Scan the entries that follow for the word "computer", then report every line in which it appears.

>>>

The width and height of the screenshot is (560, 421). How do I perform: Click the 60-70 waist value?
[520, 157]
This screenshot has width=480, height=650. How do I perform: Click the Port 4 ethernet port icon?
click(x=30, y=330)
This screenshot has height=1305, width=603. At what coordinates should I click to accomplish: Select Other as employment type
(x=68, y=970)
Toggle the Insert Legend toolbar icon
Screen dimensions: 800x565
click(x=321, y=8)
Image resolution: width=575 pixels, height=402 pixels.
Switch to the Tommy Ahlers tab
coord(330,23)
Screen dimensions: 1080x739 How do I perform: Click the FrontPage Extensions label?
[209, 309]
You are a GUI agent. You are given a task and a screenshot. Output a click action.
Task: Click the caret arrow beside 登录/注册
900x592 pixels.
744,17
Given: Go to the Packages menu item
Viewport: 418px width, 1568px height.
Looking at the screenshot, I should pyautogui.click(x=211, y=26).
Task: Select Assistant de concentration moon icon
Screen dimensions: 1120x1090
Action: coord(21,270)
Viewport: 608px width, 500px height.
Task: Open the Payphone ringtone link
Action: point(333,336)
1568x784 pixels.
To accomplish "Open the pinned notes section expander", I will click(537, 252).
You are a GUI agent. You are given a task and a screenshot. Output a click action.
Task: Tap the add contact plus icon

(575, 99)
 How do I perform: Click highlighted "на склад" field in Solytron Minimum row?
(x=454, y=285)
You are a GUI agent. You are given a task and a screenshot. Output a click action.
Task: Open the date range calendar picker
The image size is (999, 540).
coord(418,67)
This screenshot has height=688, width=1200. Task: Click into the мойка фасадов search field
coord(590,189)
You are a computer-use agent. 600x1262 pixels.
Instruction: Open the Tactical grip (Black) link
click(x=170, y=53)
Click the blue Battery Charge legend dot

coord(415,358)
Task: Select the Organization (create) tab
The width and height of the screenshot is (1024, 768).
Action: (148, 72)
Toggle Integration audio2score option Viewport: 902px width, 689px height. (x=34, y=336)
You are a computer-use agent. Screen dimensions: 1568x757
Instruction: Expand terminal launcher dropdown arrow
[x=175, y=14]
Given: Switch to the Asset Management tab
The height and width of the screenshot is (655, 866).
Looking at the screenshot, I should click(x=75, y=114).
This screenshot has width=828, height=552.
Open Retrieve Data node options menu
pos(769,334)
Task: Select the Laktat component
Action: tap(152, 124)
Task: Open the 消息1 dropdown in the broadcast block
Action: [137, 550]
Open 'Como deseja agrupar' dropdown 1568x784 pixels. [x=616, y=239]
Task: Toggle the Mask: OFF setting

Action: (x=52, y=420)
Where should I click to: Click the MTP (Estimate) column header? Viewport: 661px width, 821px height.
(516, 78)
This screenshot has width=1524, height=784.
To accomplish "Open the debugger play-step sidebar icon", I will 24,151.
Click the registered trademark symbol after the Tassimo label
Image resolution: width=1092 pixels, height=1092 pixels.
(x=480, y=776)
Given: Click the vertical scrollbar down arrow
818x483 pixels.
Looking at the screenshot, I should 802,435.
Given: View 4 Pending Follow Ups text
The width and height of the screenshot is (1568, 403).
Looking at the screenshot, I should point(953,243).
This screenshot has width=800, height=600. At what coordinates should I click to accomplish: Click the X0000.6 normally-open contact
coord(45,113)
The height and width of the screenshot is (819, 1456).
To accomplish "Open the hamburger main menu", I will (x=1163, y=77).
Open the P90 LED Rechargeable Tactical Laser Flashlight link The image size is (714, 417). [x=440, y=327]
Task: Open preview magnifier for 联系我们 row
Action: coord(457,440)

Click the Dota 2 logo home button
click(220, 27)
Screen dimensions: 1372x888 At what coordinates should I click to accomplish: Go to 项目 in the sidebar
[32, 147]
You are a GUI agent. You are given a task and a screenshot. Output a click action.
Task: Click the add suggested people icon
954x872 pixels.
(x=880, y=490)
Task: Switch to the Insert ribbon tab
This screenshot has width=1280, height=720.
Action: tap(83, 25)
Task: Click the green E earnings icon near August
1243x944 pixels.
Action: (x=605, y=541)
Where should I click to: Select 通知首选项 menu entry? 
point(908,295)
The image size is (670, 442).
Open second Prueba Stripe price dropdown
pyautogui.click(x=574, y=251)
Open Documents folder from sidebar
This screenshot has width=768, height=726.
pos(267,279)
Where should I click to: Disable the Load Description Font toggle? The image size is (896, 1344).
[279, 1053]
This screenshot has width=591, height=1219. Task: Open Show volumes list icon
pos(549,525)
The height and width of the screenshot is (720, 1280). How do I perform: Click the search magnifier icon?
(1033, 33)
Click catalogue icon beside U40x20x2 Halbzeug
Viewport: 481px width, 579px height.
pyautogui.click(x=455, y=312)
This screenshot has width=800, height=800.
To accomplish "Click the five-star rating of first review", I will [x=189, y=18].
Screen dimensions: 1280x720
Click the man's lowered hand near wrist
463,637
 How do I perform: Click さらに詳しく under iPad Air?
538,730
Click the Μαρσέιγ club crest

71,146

<<<

RESPONSE AREA:
You are a computer-use agent. 600x1262 pixels.
You are a computer-use agent. Screen dimensions: 1568x757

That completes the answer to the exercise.